单姜萧闻声便控制了内力,在唐涣身后打了一掌,只见鲜血从他嘴里溢出,唐轻云立即取出腰间丝帕为他擦拭。
唐涣昏了过去,倒在唐夫人肩上,单姜萧收掌,二人将他轻轻扶下躺好。
应绍凡眯了眼睛,满脸不可思议,“他这身子骨把持得住?”
妄尘冷声,“唐公子躺的太久了,血液流通较慢,不能更好的吸收药效。”
司幽点头微笑,“道长的那一掌正好可以让他的血液流通更畅。”
“我们先出去吧,让他好好休息。”
唐夫人:“我想留在这里陪陪涣儿。”
唐轻云不忍心再看,擦了擦眼角摇摇欲坠的眼泪。
司幽:“也好,就唐夫人一人留下即可,他若醒了,也便没事了。”
其他人皆走了出去,唐夫人轻轻关好门,静静的到唐涣床旁,看着他瘦弱不堪的身体,怀胎十月的骨肉如今变成了这幅模样,不禁抹了抹眼角。
夜幕已降临,三个时辰将至,众人在客厅等待,谁也没有回房入睡,谁也没有出声,司幽靠在门廊上,看着远处的天空,一动不动。
“涣儿…涣儿!”唐夫人大喊的跑来客厅,握紧了司幽的手。
“涣儿怎么了!”唐剑丰惊起。
唐轻云也吓得心跳加速。
唐夫人再也控制不住眼泪,委屈又激动的流了下来,“涣儿醒了…”
唐剑丰父女二人冲了出去,就想赶快到那间房,尽管漆黑一片的屋子也有一束光明在等待,他们努力向前跑着。
司幽与其他人也跟了过去。
来到屋内,只见唐轻云趴在唐涣的床头,低声哽咽,让人看了不由的生起心疼之感。
唐剑丰轻轻拍了拍唐轻云的肩,此时他早已不知该如何表达心中那股波涛涌起的澎湃,他又转头对着那墙角,他哭了,眼泪从眼角划下,这是唐涣第一次见到自己不轻易表达情绪且是一家之主的父亲落泪。
司幽替他把脉,“无碍了。”
唐涣轻声道:“谢谢你…司幽。”听他语气,似乎也已经平稳了许多,想是心头压着的沉重也已放下。
清晨的阳光已洒上大地,天朗气清。
“唐公子,起了吗?”司幽敲着门问道。
唐涣应声也变了明朗了,“快请进!”
司幽边走边道:“好很多了呢。”
“公子昨晚睡的可好?”
他坐在床案上,旁边点着一根蜡烛,“好,这是我一年以来睡的最好的一次,第一次自己坐起来。”他用手指滑过烛火,烛光闪烁,他嘴角微扬,笑道:“第一次可以遇光。”

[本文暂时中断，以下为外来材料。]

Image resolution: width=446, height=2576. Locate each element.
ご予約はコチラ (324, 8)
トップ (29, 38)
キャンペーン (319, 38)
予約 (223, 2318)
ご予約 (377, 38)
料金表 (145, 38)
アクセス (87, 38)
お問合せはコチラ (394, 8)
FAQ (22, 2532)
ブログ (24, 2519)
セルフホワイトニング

司幽透着烛火也算看清了屋里的摆设,简朴而干净,“出去走走吗?试试你的脚这么久没走路还好不好用。”
唐涣笑了,他眼角弯弯的,看来是发自内心的快乐,“只是我太久没见过阳光,不知道外面有没有变了样子,现在这个季节,桃花应该开了吧。”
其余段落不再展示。